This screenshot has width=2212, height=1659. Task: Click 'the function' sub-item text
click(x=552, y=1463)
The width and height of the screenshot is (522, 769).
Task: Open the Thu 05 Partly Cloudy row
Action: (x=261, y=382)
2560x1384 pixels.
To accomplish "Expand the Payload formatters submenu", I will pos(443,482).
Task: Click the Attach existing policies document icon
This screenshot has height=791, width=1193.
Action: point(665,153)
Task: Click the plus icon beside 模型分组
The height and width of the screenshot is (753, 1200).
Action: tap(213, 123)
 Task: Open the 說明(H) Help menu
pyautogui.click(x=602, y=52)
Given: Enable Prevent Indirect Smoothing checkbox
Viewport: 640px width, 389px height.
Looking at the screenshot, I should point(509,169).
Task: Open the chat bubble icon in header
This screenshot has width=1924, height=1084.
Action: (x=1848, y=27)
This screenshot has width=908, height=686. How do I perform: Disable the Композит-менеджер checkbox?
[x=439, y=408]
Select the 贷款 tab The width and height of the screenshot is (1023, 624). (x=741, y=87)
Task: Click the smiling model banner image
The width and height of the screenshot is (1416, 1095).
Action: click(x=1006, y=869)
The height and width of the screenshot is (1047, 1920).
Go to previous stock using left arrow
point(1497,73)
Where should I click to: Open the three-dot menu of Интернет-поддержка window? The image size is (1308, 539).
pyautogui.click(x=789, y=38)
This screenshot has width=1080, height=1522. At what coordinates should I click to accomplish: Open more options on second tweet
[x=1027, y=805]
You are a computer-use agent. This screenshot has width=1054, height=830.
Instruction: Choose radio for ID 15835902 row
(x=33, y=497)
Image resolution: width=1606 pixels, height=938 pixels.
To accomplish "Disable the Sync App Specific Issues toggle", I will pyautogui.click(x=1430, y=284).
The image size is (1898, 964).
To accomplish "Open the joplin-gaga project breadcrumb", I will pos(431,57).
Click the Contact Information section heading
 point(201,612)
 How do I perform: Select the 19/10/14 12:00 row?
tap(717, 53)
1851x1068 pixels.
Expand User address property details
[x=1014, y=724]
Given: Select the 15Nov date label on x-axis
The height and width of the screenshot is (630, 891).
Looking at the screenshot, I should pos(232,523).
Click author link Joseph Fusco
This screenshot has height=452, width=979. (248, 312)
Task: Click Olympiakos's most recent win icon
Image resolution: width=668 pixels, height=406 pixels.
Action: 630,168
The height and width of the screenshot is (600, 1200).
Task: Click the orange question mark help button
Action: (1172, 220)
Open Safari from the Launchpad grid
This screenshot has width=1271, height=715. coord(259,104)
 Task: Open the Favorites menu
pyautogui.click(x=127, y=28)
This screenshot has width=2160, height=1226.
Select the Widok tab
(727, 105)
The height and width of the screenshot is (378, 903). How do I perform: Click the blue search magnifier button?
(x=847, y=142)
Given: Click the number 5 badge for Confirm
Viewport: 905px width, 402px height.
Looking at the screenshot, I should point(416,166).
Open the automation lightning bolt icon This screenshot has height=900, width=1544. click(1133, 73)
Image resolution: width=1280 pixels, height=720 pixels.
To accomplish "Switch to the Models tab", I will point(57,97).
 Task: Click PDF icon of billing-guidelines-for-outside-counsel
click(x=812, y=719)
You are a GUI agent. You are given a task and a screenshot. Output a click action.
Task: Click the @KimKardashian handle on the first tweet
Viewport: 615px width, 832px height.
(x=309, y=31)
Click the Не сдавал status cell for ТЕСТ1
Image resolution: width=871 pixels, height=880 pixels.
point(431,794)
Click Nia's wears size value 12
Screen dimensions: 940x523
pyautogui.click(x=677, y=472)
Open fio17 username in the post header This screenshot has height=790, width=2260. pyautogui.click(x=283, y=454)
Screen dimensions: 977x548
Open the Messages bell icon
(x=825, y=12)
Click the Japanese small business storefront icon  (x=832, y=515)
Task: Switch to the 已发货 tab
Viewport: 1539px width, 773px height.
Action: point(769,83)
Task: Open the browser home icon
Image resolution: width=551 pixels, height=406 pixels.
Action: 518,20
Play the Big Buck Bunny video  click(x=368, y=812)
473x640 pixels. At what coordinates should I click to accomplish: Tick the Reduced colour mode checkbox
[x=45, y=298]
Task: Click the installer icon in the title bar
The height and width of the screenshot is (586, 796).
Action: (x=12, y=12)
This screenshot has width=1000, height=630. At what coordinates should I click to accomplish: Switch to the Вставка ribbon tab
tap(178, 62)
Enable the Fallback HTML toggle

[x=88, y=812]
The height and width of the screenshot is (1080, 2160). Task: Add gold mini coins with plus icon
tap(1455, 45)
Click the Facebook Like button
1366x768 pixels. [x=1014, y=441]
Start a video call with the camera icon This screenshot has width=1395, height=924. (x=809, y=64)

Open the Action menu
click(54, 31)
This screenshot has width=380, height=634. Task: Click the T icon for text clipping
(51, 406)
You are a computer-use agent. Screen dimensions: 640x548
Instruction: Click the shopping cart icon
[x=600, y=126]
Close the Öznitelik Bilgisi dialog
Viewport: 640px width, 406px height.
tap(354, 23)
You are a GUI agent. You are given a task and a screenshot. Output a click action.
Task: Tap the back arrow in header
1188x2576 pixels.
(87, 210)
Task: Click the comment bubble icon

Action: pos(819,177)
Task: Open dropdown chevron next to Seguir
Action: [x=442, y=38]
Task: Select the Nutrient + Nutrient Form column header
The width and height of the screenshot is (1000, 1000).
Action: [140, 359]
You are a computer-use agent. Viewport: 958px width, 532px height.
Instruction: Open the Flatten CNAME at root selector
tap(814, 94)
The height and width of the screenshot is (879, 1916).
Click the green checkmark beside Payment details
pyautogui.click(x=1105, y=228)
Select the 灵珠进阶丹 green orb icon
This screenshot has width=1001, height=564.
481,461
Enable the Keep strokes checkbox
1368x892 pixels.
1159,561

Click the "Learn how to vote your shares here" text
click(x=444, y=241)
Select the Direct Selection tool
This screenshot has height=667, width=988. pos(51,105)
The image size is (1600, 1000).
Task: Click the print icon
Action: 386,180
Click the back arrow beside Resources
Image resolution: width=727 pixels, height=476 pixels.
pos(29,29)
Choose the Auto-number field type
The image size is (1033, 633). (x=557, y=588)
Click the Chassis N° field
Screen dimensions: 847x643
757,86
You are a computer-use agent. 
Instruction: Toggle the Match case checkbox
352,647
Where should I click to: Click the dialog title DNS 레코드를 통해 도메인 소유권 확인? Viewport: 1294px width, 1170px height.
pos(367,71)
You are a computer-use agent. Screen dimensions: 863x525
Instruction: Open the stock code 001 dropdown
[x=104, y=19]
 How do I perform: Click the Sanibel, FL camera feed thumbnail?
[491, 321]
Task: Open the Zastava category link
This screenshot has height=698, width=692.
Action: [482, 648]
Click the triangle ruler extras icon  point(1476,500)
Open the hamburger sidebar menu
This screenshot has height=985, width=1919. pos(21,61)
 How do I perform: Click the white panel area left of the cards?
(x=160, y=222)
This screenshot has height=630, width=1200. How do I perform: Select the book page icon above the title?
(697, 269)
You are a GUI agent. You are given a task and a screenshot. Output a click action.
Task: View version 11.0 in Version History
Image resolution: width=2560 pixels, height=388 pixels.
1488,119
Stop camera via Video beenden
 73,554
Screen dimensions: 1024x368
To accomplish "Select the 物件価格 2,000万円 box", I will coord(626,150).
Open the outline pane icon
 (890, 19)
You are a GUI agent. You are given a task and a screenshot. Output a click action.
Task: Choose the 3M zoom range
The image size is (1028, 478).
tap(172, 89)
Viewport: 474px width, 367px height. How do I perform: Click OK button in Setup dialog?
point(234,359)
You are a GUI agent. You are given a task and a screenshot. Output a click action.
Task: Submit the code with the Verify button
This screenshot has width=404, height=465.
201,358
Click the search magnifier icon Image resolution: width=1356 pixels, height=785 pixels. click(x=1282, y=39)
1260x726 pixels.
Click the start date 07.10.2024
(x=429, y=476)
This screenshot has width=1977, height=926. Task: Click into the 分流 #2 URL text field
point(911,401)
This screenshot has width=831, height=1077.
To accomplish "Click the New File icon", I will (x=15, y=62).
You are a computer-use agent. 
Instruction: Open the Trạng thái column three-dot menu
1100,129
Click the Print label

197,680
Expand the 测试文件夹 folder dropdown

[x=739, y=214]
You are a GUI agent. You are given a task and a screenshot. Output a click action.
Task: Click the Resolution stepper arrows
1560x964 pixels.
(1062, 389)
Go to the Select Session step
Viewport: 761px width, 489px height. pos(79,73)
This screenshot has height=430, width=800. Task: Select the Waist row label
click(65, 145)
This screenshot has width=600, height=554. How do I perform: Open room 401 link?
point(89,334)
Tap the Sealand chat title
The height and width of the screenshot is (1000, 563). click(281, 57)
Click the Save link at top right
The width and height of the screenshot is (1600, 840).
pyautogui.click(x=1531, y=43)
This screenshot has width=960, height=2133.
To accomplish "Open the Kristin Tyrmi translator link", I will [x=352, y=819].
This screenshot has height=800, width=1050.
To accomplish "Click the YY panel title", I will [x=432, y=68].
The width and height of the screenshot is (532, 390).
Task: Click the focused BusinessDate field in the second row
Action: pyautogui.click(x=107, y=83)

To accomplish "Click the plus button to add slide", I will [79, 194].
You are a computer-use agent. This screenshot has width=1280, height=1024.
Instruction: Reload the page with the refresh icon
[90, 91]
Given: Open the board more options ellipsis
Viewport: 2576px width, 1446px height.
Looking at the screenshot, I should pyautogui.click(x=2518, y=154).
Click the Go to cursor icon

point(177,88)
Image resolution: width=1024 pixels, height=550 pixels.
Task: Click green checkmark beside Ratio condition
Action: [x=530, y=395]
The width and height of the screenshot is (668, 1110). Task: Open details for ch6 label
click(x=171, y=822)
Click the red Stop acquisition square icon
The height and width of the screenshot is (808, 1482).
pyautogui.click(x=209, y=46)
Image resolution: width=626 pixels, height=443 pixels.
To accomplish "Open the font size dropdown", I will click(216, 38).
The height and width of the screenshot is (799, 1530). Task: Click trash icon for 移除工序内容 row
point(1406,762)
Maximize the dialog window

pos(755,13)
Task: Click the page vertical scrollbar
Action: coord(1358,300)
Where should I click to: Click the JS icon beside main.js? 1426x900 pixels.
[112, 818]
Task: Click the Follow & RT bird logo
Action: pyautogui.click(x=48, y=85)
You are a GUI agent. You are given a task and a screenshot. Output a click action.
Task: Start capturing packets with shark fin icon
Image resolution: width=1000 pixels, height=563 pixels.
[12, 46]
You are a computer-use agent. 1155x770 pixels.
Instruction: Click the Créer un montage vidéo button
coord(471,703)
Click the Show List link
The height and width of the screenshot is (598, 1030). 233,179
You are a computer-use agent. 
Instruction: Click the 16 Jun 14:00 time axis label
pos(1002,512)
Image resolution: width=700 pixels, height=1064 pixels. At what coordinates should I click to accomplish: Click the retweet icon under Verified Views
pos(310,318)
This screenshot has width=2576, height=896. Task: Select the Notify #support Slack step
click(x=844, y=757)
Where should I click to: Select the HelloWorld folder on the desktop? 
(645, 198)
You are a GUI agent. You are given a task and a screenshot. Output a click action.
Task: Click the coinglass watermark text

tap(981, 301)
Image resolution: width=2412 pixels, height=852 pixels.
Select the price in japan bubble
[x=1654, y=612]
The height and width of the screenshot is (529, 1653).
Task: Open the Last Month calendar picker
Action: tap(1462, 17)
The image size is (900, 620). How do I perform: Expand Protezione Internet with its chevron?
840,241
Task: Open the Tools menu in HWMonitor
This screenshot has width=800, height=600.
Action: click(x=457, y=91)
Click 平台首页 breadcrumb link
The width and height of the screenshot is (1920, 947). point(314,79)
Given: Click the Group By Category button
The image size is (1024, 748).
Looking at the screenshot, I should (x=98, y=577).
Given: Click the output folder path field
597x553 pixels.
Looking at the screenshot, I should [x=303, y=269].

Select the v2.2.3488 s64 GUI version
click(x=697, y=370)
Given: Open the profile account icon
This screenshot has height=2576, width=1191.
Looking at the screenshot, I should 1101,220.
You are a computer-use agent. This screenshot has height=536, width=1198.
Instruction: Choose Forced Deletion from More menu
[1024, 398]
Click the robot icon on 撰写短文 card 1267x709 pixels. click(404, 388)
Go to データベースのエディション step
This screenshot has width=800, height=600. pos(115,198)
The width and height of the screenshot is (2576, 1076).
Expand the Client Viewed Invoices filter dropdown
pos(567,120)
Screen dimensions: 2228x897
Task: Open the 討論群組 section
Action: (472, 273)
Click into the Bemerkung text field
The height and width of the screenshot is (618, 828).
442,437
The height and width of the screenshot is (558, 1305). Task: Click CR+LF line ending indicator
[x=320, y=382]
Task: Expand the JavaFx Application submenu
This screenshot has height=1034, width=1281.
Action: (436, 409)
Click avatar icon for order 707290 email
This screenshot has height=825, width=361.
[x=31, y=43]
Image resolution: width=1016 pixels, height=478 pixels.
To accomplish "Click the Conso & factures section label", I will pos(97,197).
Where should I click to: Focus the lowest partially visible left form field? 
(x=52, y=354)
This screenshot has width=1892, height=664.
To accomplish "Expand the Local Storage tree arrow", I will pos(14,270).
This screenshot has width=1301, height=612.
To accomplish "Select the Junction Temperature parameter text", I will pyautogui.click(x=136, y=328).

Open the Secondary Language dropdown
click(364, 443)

-------------------------

Transcribe the lines above between the line holding "Viewport: 474px width, 367px" and the line holding "This screenshot has width=831, height=1077.", inclusive, exactly as they stand and with nothing added.

Viewport: 474px width, 367px height. How do I perform: Click OK button in Setup dialog?
point(234,359)
You are a GUI agent. You are given a task and a screenshot. Output a click action.
Task: Submit the code with the Verify button
This screenshot has width=404, height=465.
201,358
Click the search magnifier icon Image resolution: width=1356 pixels, height=785 pixels. click(x=1282, y=39)
1260x726 pixels.
Click the start date 07.10.2024
(x=429, y=476)
This screenshot has width=1977, height=926. Task: Click into the 分流 #2 URL text field
point(911,401)
This screenshot has width=831, height=1077.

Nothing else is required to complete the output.